Michael Wood, the most elegant and enquiring literary critic of his generation, has also written widely on film. He is the author of books on Stendhal and Nabokov, and is currently writing a study of Proust. In other words, he is familiar and comfortable with Cultural Giants in a way most film critics and academics are not. This allows him to speculate and make seemingly random or wild connections on his subject with a confidence most film writers, slaves to theory and discipline, lack. This makes him the perfect interpreter of Bunuel, who needs such a suggestive approach, and whose critical star has fallen in the last two decades precisely because his work doesn't fit neat frameworks.

'Belle De Jour' - the story of frigid doctor's wife Severine, who loves her husband but can only find sexual fulfilment working by day in a brothel - inaugurates the period known as 'late Bunuel', when the old Surrealist had access to bigger budgets, big stars and glossy colour. Because these films lack the abrasive iconoclasm of his most characteristic work, they are usually described as 'serene', 'mellow', repentant; Pauline Kael suggests they attain the 'path to grace'. Wood argues 'both Severine and the film hide the world behind an image of the world. We only see what they see or show; but we know it's not all there is. There is a serenity in 'Belle De Jour' and in all of Bunuel's late films, but it is not his. It is the false and fragile serenity of the society he pictures'.
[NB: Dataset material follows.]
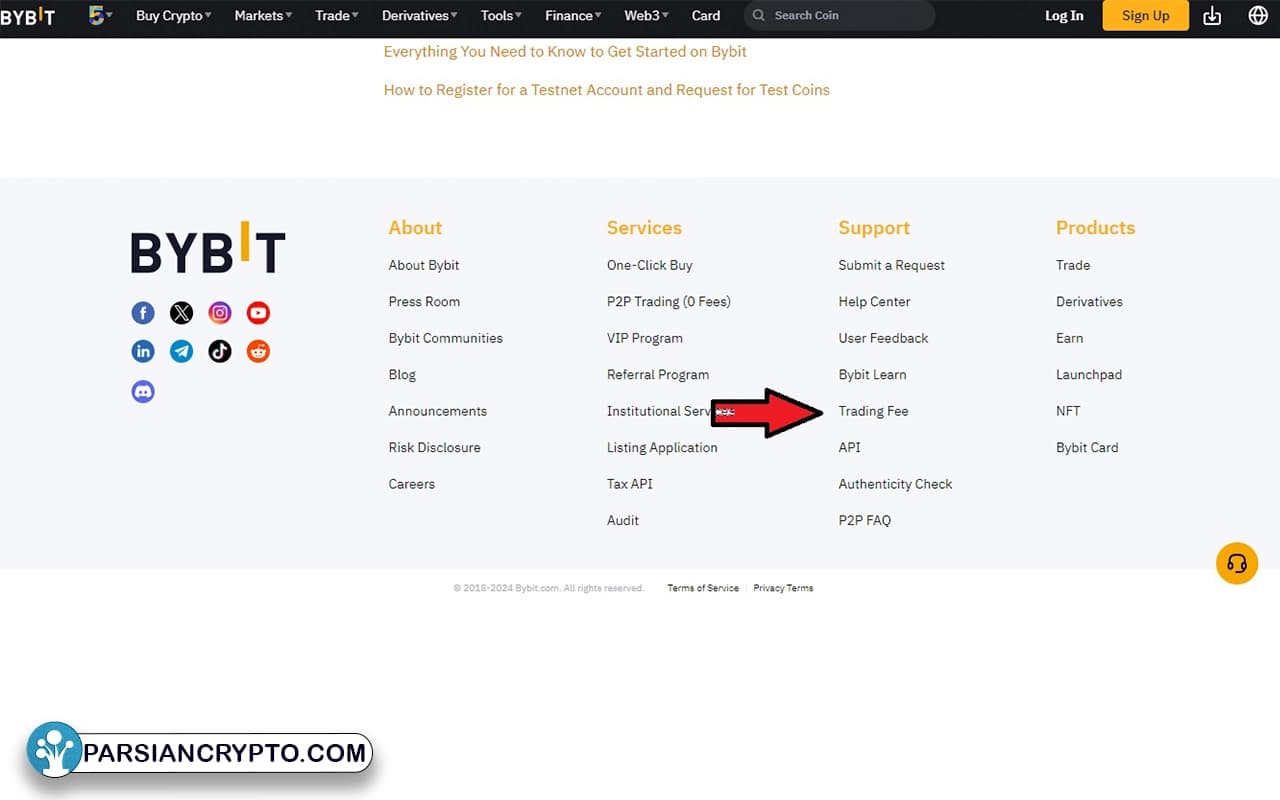
Task: Open the language globe icon
Action: [x=1258, y=16]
Wood suggests some of the ways Bunuel achieves this, in a gorgeously written study. He delineates the depth, subtleties and strategies of Bunuel's seemingly brusque and plain style. He discusses the brilliant actors - notably Catherine Deneuve, Michel Piccoli and Genevieve Page - and the importance of their screen personae to their roles. He shows how literally faithful Bunuel is to his source, Joseph Kessel's novel of the same name, and how radically he departs from its assumptions and form, transforming a traditionally psychological novel into an anti-character anti-narrative. The most brilliant section analyses the status of dreams, fantasies and memories in the film, and whether they displace the 'reality' of the film's fictional world, showing how Bunuel could claim to despise psychology (as a way of explaining the apparently accidental processes of the mind) and yet be devoted to Freud (as discoverer of the unconscious, 'one of the favourite playgrounds of accident'). He suggests that Bunuel replaces the reductive closure of a definitive resolution with a simultaneity of possible or alternative endings.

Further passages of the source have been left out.